Elway’s catching a lot of flak because of the present state of the Broncos, but he did build one of the GOAT offenses and an all-time defense - both with pretty mediocre head coaches (that he hired, to his detriment).

He’s not an elite GM right now but he’s not inept. I think most GMs go through rough patches, and a fallout post-2015 was expected given how many of those players were more great FA finds than homegrown talent guys.

This is probably as accurate as it gets, along with @Shanedorf.    If ppl really want a full breakdown (WARNING - it's long lol), well here goes. 

Elway is excellent at several aspects of the GM job:

1.  Cap management with the contracts he builds - never back-loaded, avoiding cap hell down the line.

2.  Until this year, never restructured, found ways to address team needs to avoid future cap hell.   #1 and #2 are big ways in which he kept the franchise perennially in contention.

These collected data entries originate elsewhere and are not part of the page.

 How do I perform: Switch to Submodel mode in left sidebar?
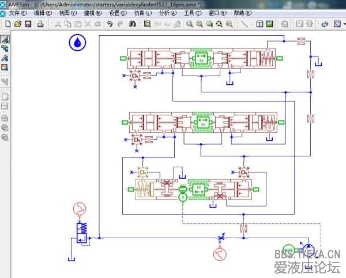point(5,49)
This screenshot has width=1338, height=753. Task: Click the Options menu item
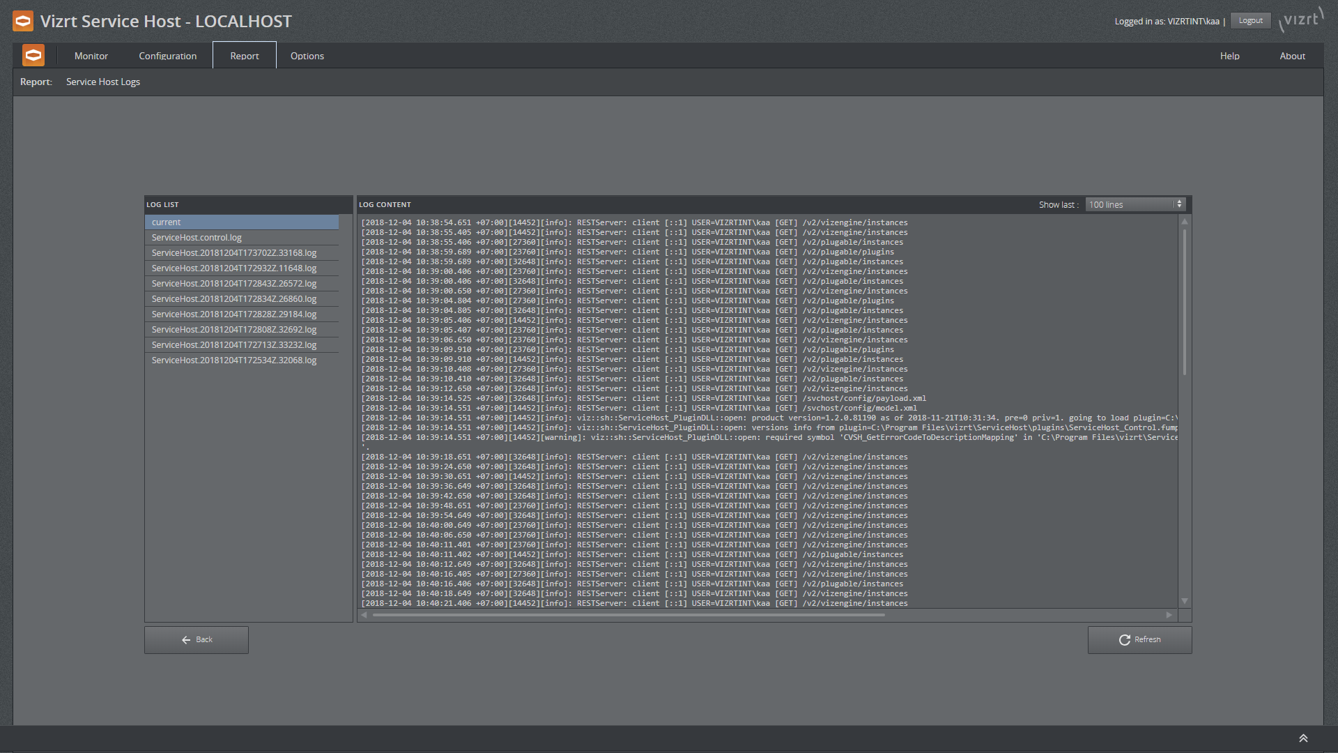click(x=307, y=55)
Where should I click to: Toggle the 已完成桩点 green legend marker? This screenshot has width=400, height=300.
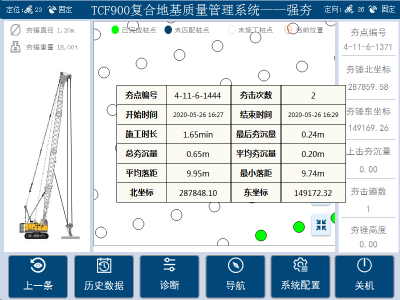(x=114, y=31)
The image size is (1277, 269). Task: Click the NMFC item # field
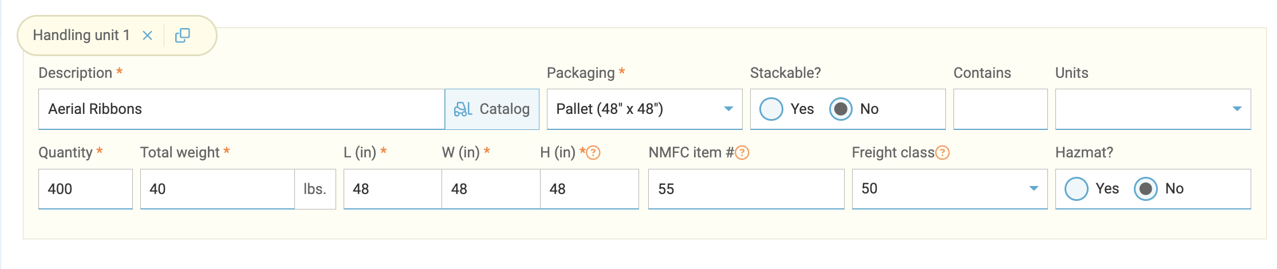[746, 189]
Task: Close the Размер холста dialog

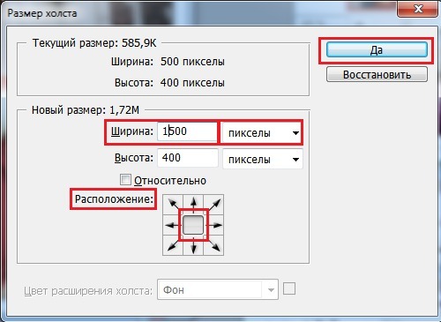Action: 419,9
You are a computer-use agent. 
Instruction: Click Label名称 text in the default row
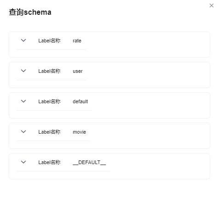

3.  Excellent at ID'ing late-round / UDFA / bargain basement talent - UDFA list includes Chris Harris Jr, Shaq Barrett, CJ Anderson, and of course, this year, Philip Lindsay.   There are more, but those are notable current impact guys (Barrett when healthy, which has been an issue).    Great FA bargain signings like Manny Sanders at 5M a year, Darian Stewart at 2M a year.   His Day 3  draft record actually is better than his Day 2 record, and probably stands in the top 5 for finding impact guys.    His Day 3/UDFA drafts and bargain FA finds are a huge reason why we stayed at the top even when our Day 1-2 picks didn't work out.  

4.  When he was a rebuilder in 2011-12...he embraced the full rebuild.   This shows he can switch modes (the question now is, will he).   It's no coincidence the 2011 draft was his best ever, and one of those historic type drafts that changes a franchise while the rookies are cheap (and so much more than just Von, we just 5-6 starters from that team, 3-4 impact guys).  It's why our 2018 draft gives us a ton of hope, first time we see 3-4 rookies are actually having early impacts.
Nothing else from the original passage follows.